> RECORDS PROVIDED:
☆ ☆ ☆ ☆ ☆
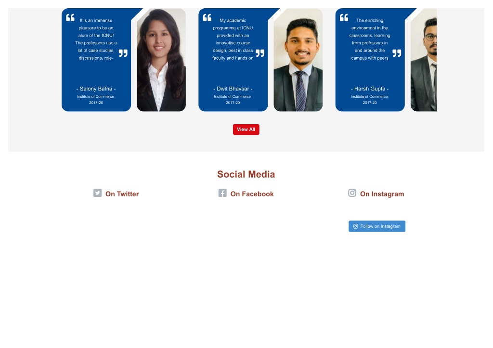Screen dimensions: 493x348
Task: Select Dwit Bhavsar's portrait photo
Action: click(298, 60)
☆ ☆ ☆ ☆ ☆
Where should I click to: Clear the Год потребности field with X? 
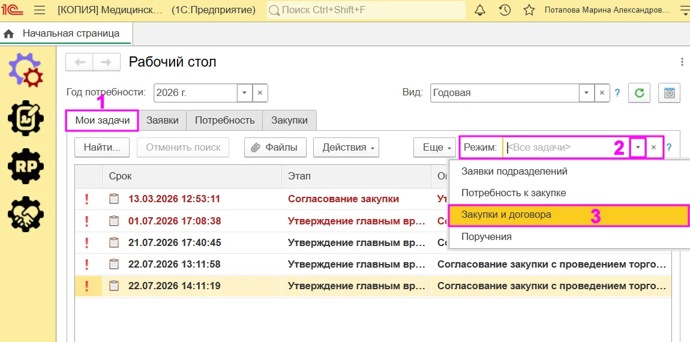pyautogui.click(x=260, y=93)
☆ ☆ ☆ ☆ ☆
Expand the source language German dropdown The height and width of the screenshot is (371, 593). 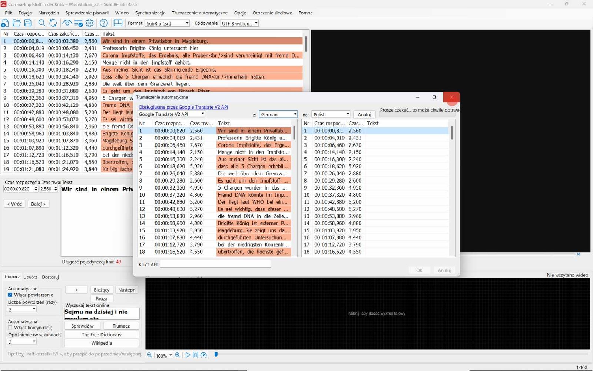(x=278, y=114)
☆ ☆ ☆ ☆ ☆
> WORK REQUIRED: Please echo the rows, starting at the line containing "Where should I" and stopping after the line containing "pyautogui.click(x=260, y=93)". Leave out the pictures.

> TASK RESPONSE:
Where should I click to: Clear the Год потребности field with X? 
pyautogui.click(x=260, y=93)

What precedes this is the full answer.